§ Task to carry out: Copy the data exactly. Leave nothing out.

++++++

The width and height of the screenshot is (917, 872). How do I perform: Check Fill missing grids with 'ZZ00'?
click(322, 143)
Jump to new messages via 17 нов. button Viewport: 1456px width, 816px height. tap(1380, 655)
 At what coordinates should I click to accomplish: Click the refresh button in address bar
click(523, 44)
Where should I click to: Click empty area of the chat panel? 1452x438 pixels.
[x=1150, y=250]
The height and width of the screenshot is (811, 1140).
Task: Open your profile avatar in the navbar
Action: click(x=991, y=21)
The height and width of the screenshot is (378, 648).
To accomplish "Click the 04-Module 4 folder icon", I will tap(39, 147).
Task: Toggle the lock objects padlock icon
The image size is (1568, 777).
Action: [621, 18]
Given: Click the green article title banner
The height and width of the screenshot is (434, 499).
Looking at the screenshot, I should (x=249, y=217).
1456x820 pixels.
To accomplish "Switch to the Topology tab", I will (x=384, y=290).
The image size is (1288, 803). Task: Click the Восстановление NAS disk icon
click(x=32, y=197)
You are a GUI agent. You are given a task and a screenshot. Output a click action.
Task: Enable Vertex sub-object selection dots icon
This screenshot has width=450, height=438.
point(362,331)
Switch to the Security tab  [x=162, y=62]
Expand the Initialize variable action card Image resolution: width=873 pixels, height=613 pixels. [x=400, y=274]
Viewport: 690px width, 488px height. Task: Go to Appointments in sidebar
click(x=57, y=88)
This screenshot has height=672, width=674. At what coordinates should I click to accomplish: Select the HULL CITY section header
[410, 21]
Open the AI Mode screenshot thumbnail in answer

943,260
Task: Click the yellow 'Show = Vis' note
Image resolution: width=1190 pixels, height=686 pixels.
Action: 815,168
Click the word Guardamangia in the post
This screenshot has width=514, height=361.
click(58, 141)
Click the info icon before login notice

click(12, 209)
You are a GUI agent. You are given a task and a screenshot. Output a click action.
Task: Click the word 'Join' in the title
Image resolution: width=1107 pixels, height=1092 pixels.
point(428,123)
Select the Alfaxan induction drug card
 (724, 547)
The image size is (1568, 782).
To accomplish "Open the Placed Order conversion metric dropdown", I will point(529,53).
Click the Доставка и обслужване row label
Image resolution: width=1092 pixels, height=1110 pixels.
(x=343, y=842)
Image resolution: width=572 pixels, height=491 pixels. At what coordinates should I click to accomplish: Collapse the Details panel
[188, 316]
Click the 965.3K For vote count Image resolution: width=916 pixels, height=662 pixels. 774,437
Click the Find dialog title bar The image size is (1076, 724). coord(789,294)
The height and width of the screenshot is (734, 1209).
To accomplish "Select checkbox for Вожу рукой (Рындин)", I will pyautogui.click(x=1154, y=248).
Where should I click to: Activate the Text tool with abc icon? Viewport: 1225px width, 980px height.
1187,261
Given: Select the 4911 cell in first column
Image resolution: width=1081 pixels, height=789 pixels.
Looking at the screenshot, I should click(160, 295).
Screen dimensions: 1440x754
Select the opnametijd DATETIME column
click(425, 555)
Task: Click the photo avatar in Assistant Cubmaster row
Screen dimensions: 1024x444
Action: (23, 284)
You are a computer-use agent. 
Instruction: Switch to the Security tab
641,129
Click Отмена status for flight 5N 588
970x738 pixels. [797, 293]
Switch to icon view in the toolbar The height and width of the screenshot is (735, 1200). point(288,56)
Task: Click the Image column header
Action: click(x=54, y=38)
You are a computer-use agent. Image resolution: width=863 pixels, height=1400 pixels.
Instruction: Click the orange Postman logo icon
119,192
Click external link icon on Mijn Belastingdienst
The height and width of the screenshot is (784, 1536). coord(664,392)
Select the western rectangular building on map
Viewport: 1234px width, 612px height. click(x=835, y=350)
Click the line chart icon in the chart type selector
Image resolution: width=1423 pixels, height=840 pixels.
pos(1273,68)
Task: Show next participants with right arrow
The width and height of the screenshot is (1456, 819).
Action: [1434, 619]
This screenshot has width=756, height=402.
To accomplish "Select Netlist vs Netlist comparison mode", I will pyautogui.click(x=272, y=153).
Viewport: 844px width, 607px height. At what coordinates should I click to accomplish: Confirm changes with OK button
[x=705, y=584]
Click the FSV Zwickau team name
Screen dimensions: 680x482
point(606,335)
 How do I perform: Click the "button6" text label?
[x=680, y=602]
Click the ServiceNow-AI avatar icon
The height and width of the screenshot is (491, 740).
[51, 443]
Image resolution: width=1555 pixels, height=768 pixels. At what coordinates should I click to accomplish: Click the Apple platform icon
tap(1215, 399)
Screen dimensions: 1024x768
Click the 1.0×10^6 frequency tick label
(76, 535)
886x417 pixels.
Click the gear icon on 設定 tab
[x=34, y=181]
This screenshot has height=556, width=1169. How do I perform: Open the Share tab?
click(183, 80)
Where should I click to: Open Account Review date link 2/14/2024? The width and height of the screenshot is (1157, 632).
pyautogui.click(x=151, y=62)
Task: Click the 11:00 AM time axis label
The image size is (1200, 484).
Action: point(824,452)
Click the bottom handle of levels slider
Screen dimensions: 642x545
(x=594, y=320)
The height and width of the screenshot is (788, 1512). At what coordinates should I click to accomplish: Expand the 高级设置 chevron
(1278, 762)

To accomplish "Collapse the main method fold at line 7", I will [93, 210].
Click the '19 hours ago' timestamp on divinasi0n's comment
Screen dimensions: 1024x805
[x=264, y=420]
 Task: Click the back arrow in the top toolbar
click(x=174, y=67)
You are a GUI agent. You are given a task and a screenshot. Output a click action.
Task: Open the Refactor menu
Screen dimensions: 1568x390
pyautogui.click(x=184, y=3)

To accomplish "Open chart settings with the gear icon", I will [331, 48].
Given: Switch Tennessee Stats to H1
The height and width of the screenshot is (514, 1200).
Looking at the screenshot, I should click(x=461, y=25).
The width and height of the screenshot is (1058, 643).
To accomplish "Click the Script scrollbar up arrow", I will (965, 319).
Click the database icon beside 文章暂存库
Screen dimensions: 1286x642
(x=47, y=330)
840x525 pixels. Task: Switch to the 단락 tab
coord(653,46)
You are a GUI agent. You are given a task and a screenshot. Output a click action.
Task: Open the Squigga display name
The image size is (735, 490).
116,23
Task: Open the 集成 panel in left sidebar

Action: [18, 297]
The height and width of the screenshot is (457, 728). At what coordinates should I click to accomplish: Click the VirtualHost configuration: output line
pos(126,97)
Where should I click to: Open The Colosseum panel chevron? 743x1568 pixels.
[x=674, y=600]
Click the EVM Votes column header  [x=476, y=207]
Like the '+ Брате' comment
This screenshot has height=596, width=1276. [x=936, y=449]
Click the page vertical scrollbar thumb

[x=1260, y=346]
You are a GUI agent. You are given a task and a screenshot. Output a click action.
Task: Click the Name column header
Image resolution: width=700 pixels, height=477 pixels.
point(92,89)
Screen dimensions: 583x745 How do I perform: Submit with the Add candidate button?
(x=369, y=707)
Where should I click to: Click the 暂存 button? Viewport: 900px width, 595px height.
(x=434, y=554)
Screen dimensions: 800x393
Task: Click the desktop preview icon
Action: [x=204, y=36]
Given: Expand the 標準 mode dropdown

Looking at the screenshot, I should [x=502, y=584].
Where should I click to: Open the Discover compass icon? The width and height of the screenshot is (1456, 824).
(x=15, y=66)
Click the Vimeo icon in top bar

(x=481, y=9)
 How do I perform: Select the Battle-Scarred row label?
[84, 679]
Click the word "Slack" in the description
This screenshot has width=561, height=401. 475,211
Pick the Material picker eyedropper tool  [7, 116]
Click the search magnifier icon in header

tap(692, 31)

++++++

§ Completed task:
The width and height of the screenshot is (917, 872). How do I perform: Check Fill missing grids with 'ZZ00'?
click(322, 143)
Jump to new messages via 17 нов. button Viewport: 1456px width, 816px height. tap(1380, 655)
 At what coordinates should I click to accomplish: Click the refresh button in address bar
click(523, 44)
Where should I click to: Click empty area of the chat panel? 1452x438 pixels.
[x=1150, y=250]
The height and width of the screenshot is (811, 1140).
Task: Open your profile avatar in the navbar
Action: click(x=991, y=21)
The height and width of the screenshot is (378, 648).
To accomplish "Click the 04-Module 4 folder icon", I will tap(39, 147).
Task: Toggle the lock objects padlock icon
The image size is (1568, 777).
Action: [621, 18]
Given: Click the green article title banner
The height and width of the screenshot is (434, 499).
Looking at the screenshot, I should (x=249, y=217).
1456x820 pixels.
To accomplish "Switch to the Topology tab", I will (x=384, y=290).
The image size is (1288, 803). Task: Click the Восстановление NAS disk icon
click(x=32, y=197)
You are a GUI agent. You are given a task and a screenshot. Output a click action.
Task: Enable Vertex sub-object selection dots icon
This screenshot has width=450, height=438.
point(362,331)
Switch to the Security tab  [x=162, y=62]
Expand the Initialize variable action card Image resolution: width=873 pixels, height=613 pixels. [x=400, y=274]
Viewport: 690px width, 488px height. Task: Go to Appointments in sidebar
click(x=57, y=88)
This screenshot has height=672, width=674. At what coordinates should I click to accomplish: Select the HULL CITY section header
[410, 21]
Open the AI Mode screenshot thumbnail in answer

943,260
Task: Click the yellow 'Show = Vis' note
Image resolution: width=1190 pixels, height=686 pixels.
Action: 815,168
Click the word Guardamangia in the post
This screenshot has width=514, height=361.
click(58, 141)
Click the info icon before login notice

click(12, 209)
You are a GUI agent. You are given a task and a screenshot. Output a click action.
Task: Click the word 'Join' in the title
Image resolution: width=1107 pixels, height=1092 pixels.
point(428,123)
Select the Alfaxan induction drug card
 (724, 547)
The image size is (1568, 782).
To accomplish "Open the Placed Order conversion metric dropdown", I will point(529,53).
Click the Доставка и обслужване row label
Image resolution: width=1092 pixels, height=1110 pixels.
(x=343, y=842)
Image resolution: width=572 pixels, height=491 pixels. At what coordinates should I click to accomplish: Collapse the Details panel
[188, 316]
Click the 965.3K For vote count Image resolution: width=916 pixels, height=662 pixels. 774,437
Click the Find dialog title bar The image size is (1076, 724). coord(789,294)
The height and width of the screenshot is (734, 1209).
To accomplish "Select checkbox for Вожу рукой (Рындин)", I will pyautogui.click(x=1154, y=248).
Where should I click to: Activate the Text tool with abc icon? Viewport: 1225px width, 980px height.
1187,261
Given: Select the 4911 cell in first column
Image resolution: width=1081 pixels, height=789 pixels.
Looking at the screenshot, I should click(160, 295).
Screen dimensions: 1440x754
Select the opnametijd DATETIME column
click(425, 555)
Task: Click the photo avatar in Assistant Cubmaster row
Screen dimensions: 1024x444
Action: (23, 284)
You are a computer-use agent. 
Instruction: Switch to the Security tab
641,129
Click Отмена status for flight 5N 588
970x738 pixels. [797, 293]
Switch to icon view in the toolbar The height and width of the screenshot is (735, 1200). point(288,56)
Task: Click the Image column header
Action: click(x=54, y=38)
You are a computer-use agent. Image resolution: width=863 pixels, height=1400 pixels.
Instruction: Click the orange Postman logo icon
119,192
Click external link icon on Mijn Belastingdienst
The height and width of the screenshot is (784, 1536). coord(664,392)
Select the western rectangular building on map
Viewport: 1234px width, 612px height. click(x=835, y=350)
Click the line chart icon in the chart type selector
Image resolution: width=1423 pixels, height=840 pixels.
pos(1273,68)
Task: Show next participants with right arrow
The width and height of the screenshot is (1456, 819).
Action: [1434, 619]
This screenshot has width=756, height=402.
To accomplish "Select Netlist vs Netlist comparison mode", I will pyautogui.click(x=272, y=153).
Viewport: 844px width, 607px height. At what coordinates should I click to accomplish: Confirm changes with OK button
[x=705, y=584]
Click the FSV Zwickau team name
Screen dimensions: 680x482
point(606,335)
 How do I perform: Click the "button6" text label?
[x=680, y=602]
Click the ServiceNow-AI avatar icon
The height and width of the screenshot is (491, 740).
[51, 443]
Image resolution: width=1555 pixels, height=768 pixels. At what coordinates should I click to accomplish: Click the Apple platform icon
tap(1215, 399)
Screen dimensions: 1024x768
Click the 1.0×10^6 frequency tick label
(76, 535)
886x417 pixels.
Click the gear icon on 設定 tab
[x=34, y=181]
This screenshot has height=556, width=1169. How do I perform: Open the Share tab?
click(183, 80)
Where should I click to: Open Account Review date link 2/14/2024? The width and height of the screenshot is (1157, 632).
pyautogui.click(x=151, y=62)
Task: Click the 11:00 AM time axis label
The image size is (1200, 484).
Action: point(824,452)
Click the bottom handle of levels slider
Screen dimensions: 642x545
(x=594, y=320)
The height and width of the screenshot is (788, 1512). At what coordinates should I click to accomplish: Expand the 高级设置 chevron
(1278, 762)

To accomplish "Collapse the main method fold at line 7", I will [93, 210].
Click the '19 hours ago' timestamp on divinasi0n's comment
Screen dimensions: 1024x805
[x=264, y=420]
 Task: Click the back arrow in the top toolbar
click(x=174, y=67)
You are a GUI agent. You are given a task and a screenshot. Output a click action.
Task: Open the Refactor menu
Screen dimensions: 1568x390
pyautogui.click(x=184, y=3)

To accomplish "Open chart settings with the gear icon", I will [331, 48].
Given: Switch Tennessee Stats to H1
The height and width of the screenshot is (514, 1200).
Looking at the screenshot, I should click(x=461, y=25).
The width and height of the screenshot is (1058, 643).
To accomplish "Click the Script scrollbar up arrow", I will (965, 319).
Click the database icon beside 文章暂存库
Screen dimensions: 1286x642
(x=47, y=330)
840x525 pixels. Task: Switch to the 단락 tab
coord(653,46)
You are a GUI agent. You are given a task and a screenshot. Output a click action.
Task: Open the Squigga display name
The image size is (735, 490).
116,23
Task: Open the 集成 panel in left sidebar

Action: [18, 297]
The height and width of the screenshot is (457, 728). At what coordinates should I click to accomplish: Click the VirtualHost configuration: output line
pos(126,97)
Where should I click to: Open The Colosseum panel chevron? 743x1568 pixels.
[x=674, y=600]
Click the EVM Votes column header  [x=476, y=207]
Like the '+ Брате' comment
This screenshot has height=596, width=1276. [x=936, y=449]
Click the page vertical scrollbar thumb

[x=1260, y=346]
You are a GUI agent. You are given a task and a screenshot. Output a click action.
Task: Click the Name column header
Image resolution: width=700 pixels, height=477 pixels.
point(92,89)
Screen dimensions: 583x745 How do I perform: Submit with the Add candidate button?
(x=369, y=707)
Where should I click to: Click the 暂存 button? Viewport: 900px width, 595px height.
(x=434, y=554)
Screen dimensions: 800x393
Task: Click the desktop preview icon
Action: [x=204, y=36]
Given: Expand the 標準 mode dropdown

Looking at the screenshot, I should [x=502, y=584].
Where should I click to: Open the Discover compass icon? The width and height of the screenshot is (1456, 824).
(x=15, y=66)
Click the Vimeo icon in top bar

(x=481, y=9)
 How do I perform: Select the Battle-Scarred row label?
[84, 679]
Click the word "Slack" in the description
This screenshot has width=561, height=401. 475,211
Pick the Material picker eyedropper tool  [7, 116]
Click the search magnifier icon in header

tap(692, 31)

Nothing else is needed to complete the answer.